Patients at the Georgia clinic were referred to as "zombies" and "addicts" by marketers who recruited them. They found customers by intercepting people waiting at other pain clinics, talking to people at gas stations and cheap motels and looking for "raggedy" out-of-state cars. At the Garden City clinic, patients were "nodding" in the waiting room. They already knew what medications they would be prescribed and how much they would get. The clinic had no nurses and few medical supplies beyond a blood pressure cuff and a scale. Doctors had no malpractice insurance.

A group of Florida men opened the clinic in 2011 after that state cracked down on pill mills, and before doors were open it had out-of-state patients waiting for appointments. Dr. Azmat - a doctor with a lengthy history of problems - was the only physician working there at the start. He was paid in cash every day. But his tenure was brief. After about a month he was fired because patients were angry that he wasn't giving them enough prescriptions, he refused to medicate some patients for various reasons and wouldn't treat patients seeking other care because he didn't have malpractice insurance. Another doctor quickly took his place.

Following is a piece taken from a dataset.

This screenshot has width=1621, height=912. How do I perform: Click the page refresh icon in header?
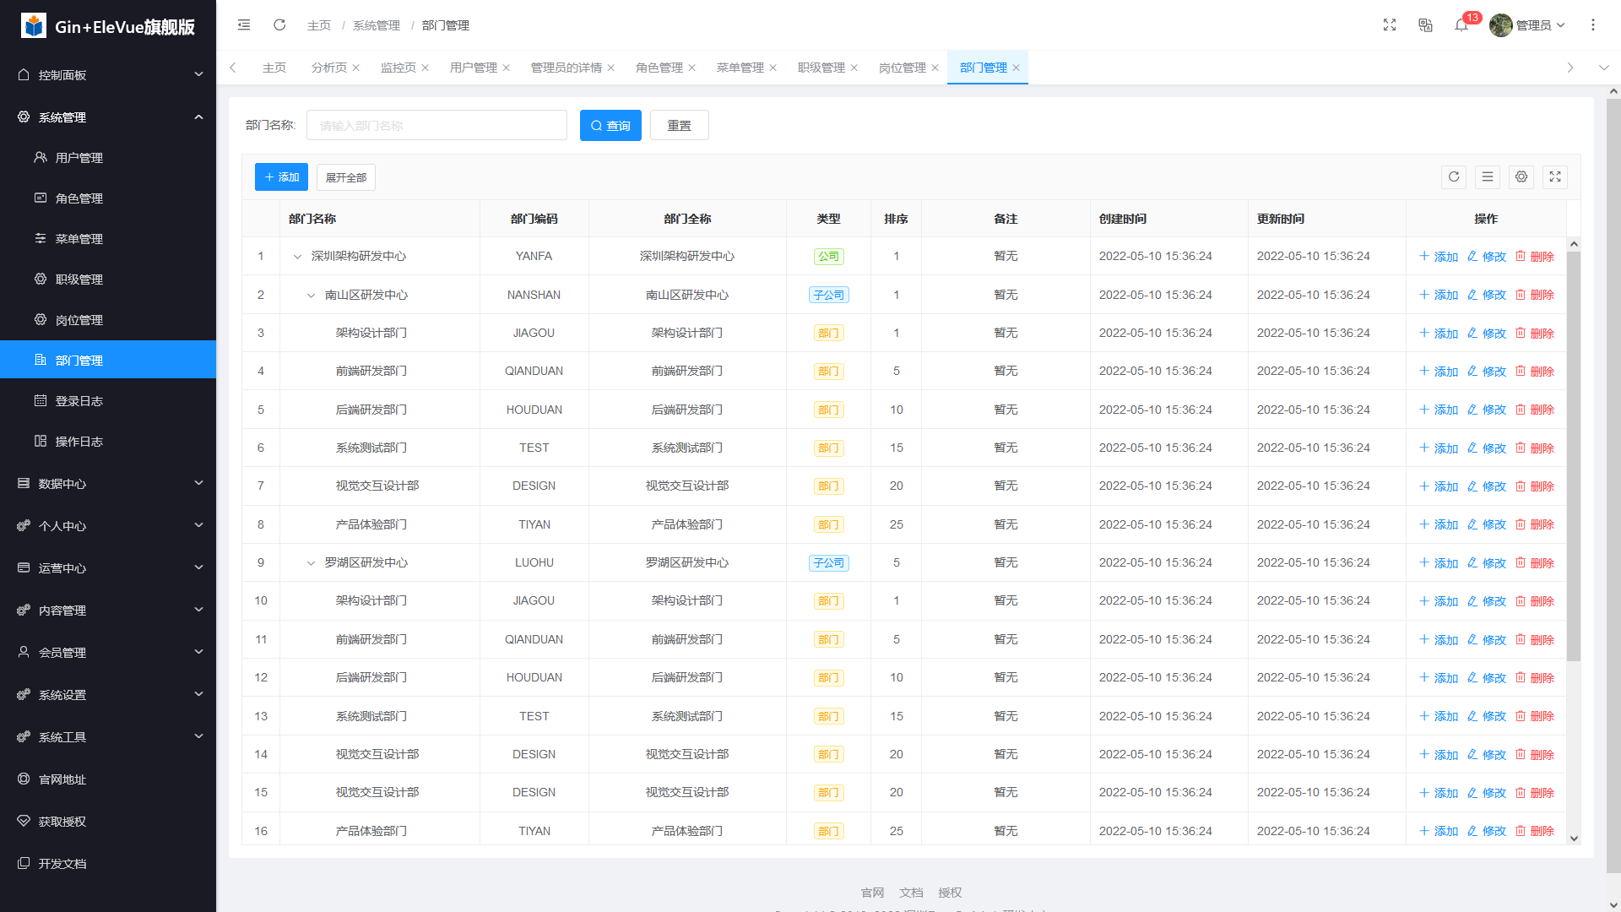coord(279,25)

Azmat was busted after other doctors who had responded to recruitment ads contacted authorities, suspicious about the operation.

One of Azmat's arguments to the appeals court: Even if he wrote prescriptions for illegal purposes, he did not actually "dispense" the drugs because he didn't deliver them.The court didn't buy that, nor his argument that prosecutors had prejudiced the jury by inserting comments that he went to medical school in Pakistan and referring to conspirators as "wannabe wise guys from south Florida."

Of note: Dr. Azmat was licensed in Georgia after years of hopping from state to state, being involved in pain clinics and facing malpractice cases, Modern Healthcare reported.

That publication reported that a Waycross hospital had a secret agreement with Azmat not to report his poor patient care to a national database. That hospital and Azmat were sued by the U.S. for fraud.

When Azmat was first indicted in February 2013, the Atlanta Journal-Constitution had published an investigation of Georgia pain clinics. It found that convicted felons owned many of them. Finally, after 7 years of efforts to get lawmakers to regulate them, the Legislature that year passed a law that required pain clinics to be licensed, owned by doctors and employ only people who pass criminal background checks. A prescription drug monitoring program also began, to try to spot abuse.